What the task asks: Start at the top line and retype the data exactly through to the end.

[Collected data entries]
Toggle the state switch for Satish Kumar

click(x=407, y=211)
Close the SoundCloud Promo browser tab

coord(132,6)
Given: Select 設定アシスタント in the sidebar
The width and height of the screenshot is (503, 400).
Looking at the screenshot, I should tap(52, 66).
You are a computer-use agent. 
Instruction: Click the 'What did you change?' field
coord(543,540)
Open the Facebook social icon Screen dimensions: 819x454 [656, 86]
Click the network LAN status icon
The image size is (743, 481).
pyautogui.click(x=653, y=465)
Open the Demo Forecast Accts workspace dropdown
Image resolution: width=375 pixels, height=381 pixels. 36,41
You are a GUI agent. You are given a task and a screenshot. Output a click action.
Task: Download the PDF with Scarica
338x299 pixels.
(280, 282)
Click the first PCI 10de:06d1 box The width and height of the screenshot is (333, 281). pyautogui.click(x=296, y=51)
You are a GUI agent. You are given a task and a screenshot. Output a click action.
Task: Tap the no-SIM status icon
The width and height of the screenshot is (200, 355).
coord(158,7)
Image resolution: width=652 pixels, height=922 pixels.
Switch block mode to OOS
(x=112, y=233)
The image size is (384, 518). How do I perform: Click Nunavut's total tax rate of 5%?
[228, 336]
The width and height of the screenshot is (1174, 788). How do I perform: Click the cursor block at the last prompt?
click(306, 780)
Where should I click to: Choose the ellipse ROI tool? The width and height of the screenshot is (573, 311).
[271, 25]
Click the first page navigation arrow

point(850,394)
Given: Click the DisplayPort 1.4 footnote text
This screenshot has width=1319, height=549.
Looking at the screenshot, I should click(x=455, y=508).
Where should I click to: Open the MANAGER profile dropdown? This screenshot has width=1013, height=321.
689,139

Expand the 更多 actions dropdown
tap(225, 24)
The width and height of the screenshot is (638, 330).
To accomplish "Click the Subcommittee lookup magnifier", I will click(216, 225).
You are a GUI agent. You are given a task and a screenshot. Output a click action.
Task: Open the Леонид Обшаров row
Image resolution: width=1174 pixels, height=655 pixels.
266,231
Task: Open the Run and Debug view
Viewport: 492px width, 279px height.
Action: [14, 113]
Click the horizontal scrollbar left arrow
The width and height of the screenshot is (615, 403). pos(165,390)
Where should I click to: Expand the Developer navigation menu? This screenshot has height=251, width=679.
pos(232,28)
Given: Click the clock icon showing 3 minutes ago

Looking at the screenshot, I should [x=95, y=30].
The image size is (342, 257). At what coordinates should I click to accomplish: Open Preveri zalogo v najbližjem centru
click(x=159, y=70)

Exercise output:
Toggle the state switch for Satish Kumar

click(x=407, y=211)
Close the SoundCloud Promo browser tab

coord(132,6)
Given: Select 設定アシスタント in the sidebar
The width and height of the screenshot is (503, 400).
Looking at the screenshot, I should tap(52, 66).
You are a computer-use agent. 
Instruction: Click the 'What did you change?' field
coord(543,540)
Open the Facebook social icon Screen dimensions: 819x454 [656, 86]
Click the network LAN status icon
The image size is (743, 481).
pyautogui.click(x=653, y=465)
Open the Demo Forecast Accts workspace dropdown
Image resolution: width=375 pixels, height=381 pixels. 36,41
You are a GUI agent. You are given a task and a screenshot. Output a click action.
Task: Download the PDF with Scarica
338x299 pixels.
(280, 282)
Click the first PCI 10de:06d1 box The width and height of the screenshot is (333, 281). pyautogui.click(x=296, y=51)
You are a GUI agent. You are given a task and a screenshot. Output a click action.
Task: Tap the no-SIM status icon
The width and height of the screenshot is (200, 355).
coord(158,7)
Image resolution: width=652 pixels, height=922 pixels.
Switch block mode to OOS
(x=112, y=233)
The image size is (384, 518). How do I perform: Click Nunavut's total tax rate of 5%?
[228, 336]
The width and height of the screenshot is (1174, 788). How do I perform: Click the cursor block at the last prompt?
click(306, 780)
Where should I click to: Choose the ellipse ROI tool? The width and height of the screenshot is (573, 311).
[271, 25]
Click the first page navigation arrow

point(850,394)
Given: Click the DisplayPort 1.4 footnote text
This screenshot has width=1319, height=549.
Looking at the screenshot, I should click(x=455, y=508).
Where should I click to: Open the MANAGER profile dropdown? This screenshot has width=1013, height=321.
689,139

Expand the 更多 actions dropdown
tap(225, 24)
The width and height of the screenshot is (638, 330).
To accomplish "Click the Subcommittee lookup magnifier", I will click(216, 225).
You are a GUI agent. You are given a task and a screenshot. Output a click action.
Task: Open the Леонид Обшаров row
Image resolution: width=1174 pixels, height=655 pixels.
266,231
Task: Open the Run and Debug view
Viewport: 492px width, 279px height.
Action: [14, 113]
Click the horizontal scrollbar left arrow
The width and height of the screenshot is (615, 403). pos(165,390)
Where should I click to: Expand the Developer navigation menu? This screenshot has height=251, width=679.
pos(232,28)
Given: Click the clock icon showing 3 minutes ago

Looking at the screenshot, I should [x=95, y=30].
The image size is (342, 257). At what coordinates should I click to accomplish: Open Preveri zalogo v najbližjem centru
click(x=159, y=70)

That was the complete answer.